I found this code at stackoverflow, which is about the more mathematical approach to find patterns (shapes, or more precisely, a sequence of certain numbers) in a dataset like an array.
import yfinance as yf
import matplotlib.pyplot as plt
import numpy as np
stock = 'TSLA'
start = '2020-11-01'
df = yf.download(stock , start=start)
nfx = []
nfy = []
for index, row in df.iterrows():
x_data = nfx.append(index)
y_data = nfy.append(row['Close'])
SampleTarget = nfy
Pattern = np.array([641.760009765625, 649.8800048828125, 604.47998046875, 627.0700073242188, 609.989990234375, 639.8300170898438, 633.25, 622.77001953125, 655.9000244140625, 695.0, 649.8599853515625, 640.3400268554688, 645.97998046875])
pat = np.array(Pattern)
data = np.array(SampleTarget)
n = len(data)
m = len(pat)
k = data.strides[0]
data_2d = np.lib.stride_tricks.as_strided(data, shape=(n-m+1, m), strides=(k, k))

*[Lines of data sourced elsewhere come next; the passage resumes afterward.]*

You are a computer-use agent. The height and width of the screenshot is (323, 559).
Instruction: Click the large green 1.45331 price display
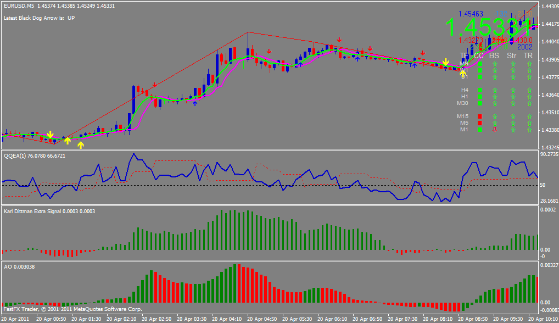pos(488,27)
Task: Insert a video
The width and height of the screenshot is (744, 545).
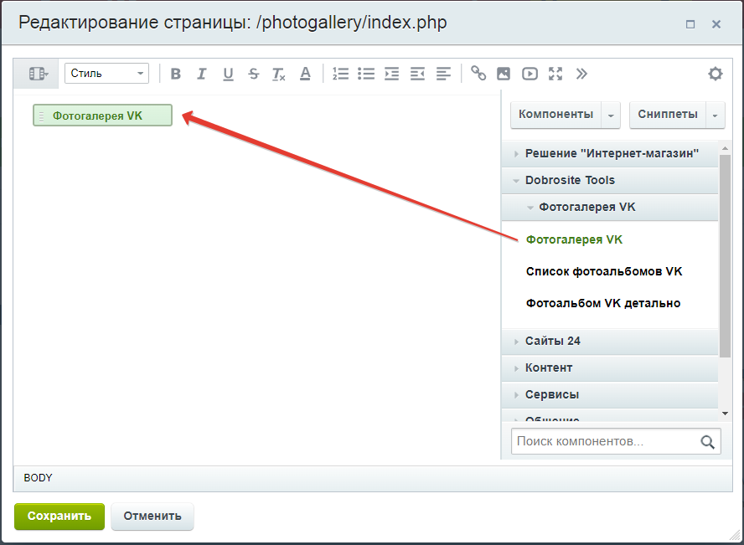Action: 530,74
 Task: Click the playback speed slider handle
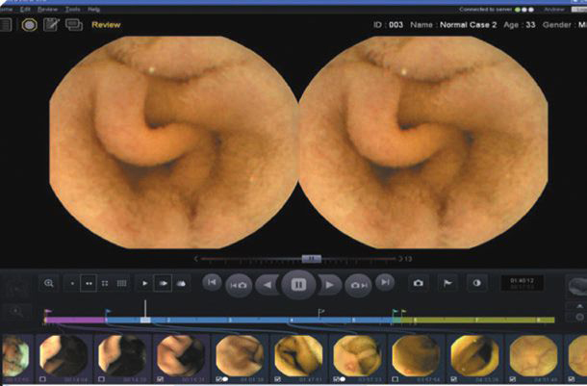click(x=311, y=258)
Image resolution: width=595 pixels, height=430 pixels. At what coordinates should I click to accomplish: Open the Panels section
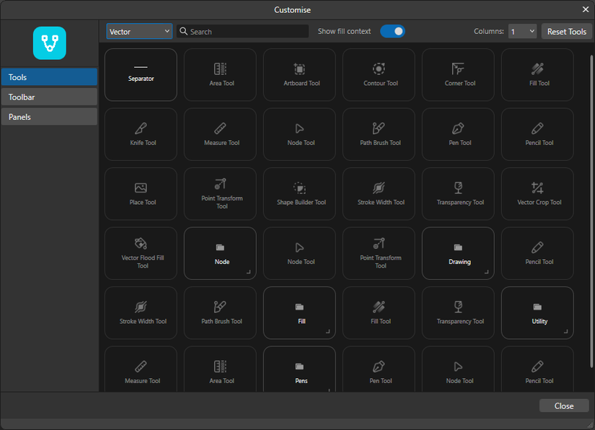point(49,117)
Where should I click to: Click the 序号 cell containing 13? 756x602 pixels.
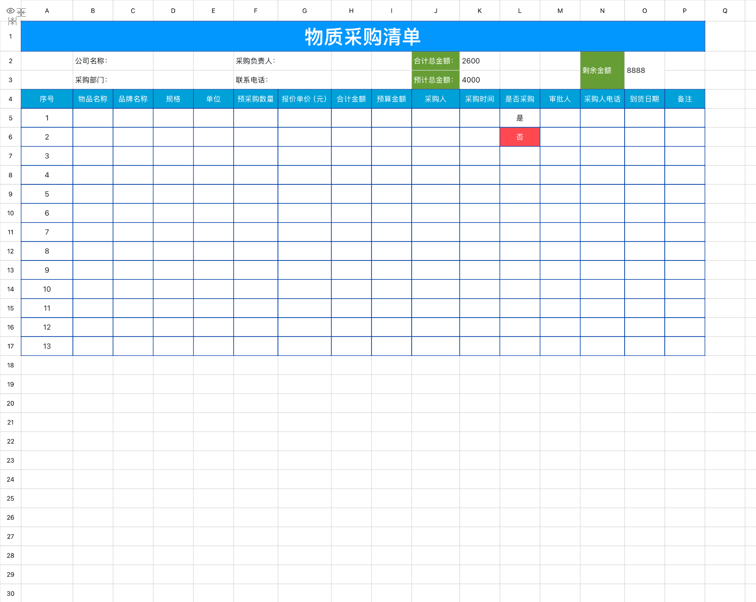pos(47,346)
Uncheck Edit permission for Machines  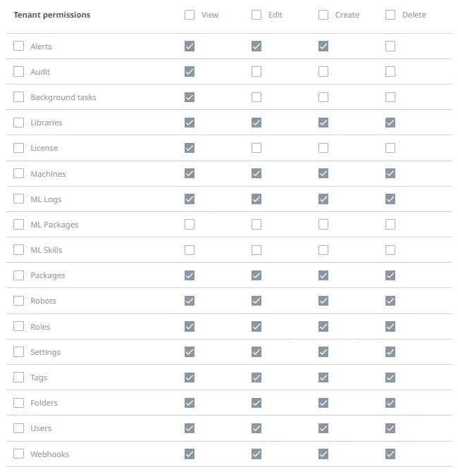[x=256, y=173]
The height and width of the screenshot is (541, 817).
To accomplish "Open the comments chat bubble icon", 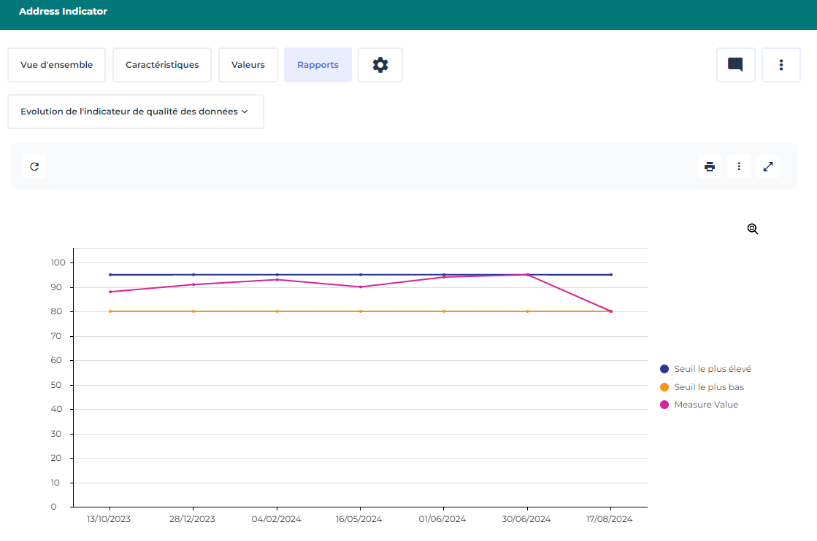I will [x=735, y=65].
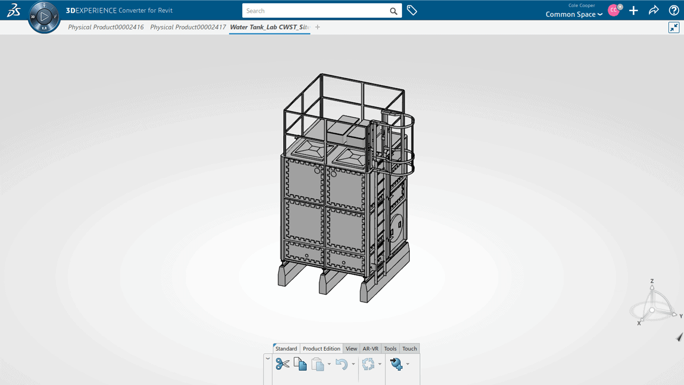
Task: Open the 3D compass play button
Action: [44, 17]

print(np.all(np.isclose(data_2d, pat), axis=1))
np.linalg.norm(data_2d - pat, axis=1)
data_mod = data*1.1
np.random.seed(1)
data_mod[16:16+m] = pat*0.5 + np.random.uniform(-0.5, 0.5, size=m)
data_2d_mod = np.lib.stride_tricks.as_strided(
data_mod, shape=(n-m+1, m), strides=(k, k))
pat_inv = 1/(pat @ pat) * pat
cofs = data_2d_mod @ pat_inv
ssqr = ((data_2d_mod - cofs.reshape(-1, 1) * pat)**2).sum(axis=1)
print(f'cofs:\n{np.around(cofs, 2)}')
print(f'ssqr:\n{np.around(ssqr, 1)}')
So, i get what this is trying to do until this part comes:
data_mod = data*1.1
np.random.seed(1)
data_mod[16:16+m] = pat*0.5 + np.random.uniform(-0.5, 0.5, size=m)
data_2d_mod = np.lib.stride_tricks.as_strided(
data_mod, shape=(n-m+1, m), strides=(k, k))
pat_inv = 1/(pat @ pat) * pat
cofs = data_2d_mod @ pat_inv
ssqr = ((data_2d_mod - cofs.reshape(-1, 1) * pat)**2).sum(axis=1)
here i just understand the logic of providing a reshaped pattern, thats scaled 1.1 times or 0.5 with additional noise (reshaping the values and distort them a bit).
But what is the
data_2d_mod = np.lib.stride_tricks.as_strided(
data_mod, shape=(n-m+1, m), strides=(k, k))
part doing? especially i dont get how this is a good solution, because the
np.lib.stride_tricks.as_strided
line changes the original array. (like here is a warning flag in the documentation:
numpy.lib.stride_tricks.as_strided — NumPy v1.21 Manual[
^]
It would be wonderfull if someone could explain a bit more about that code function in the lower part.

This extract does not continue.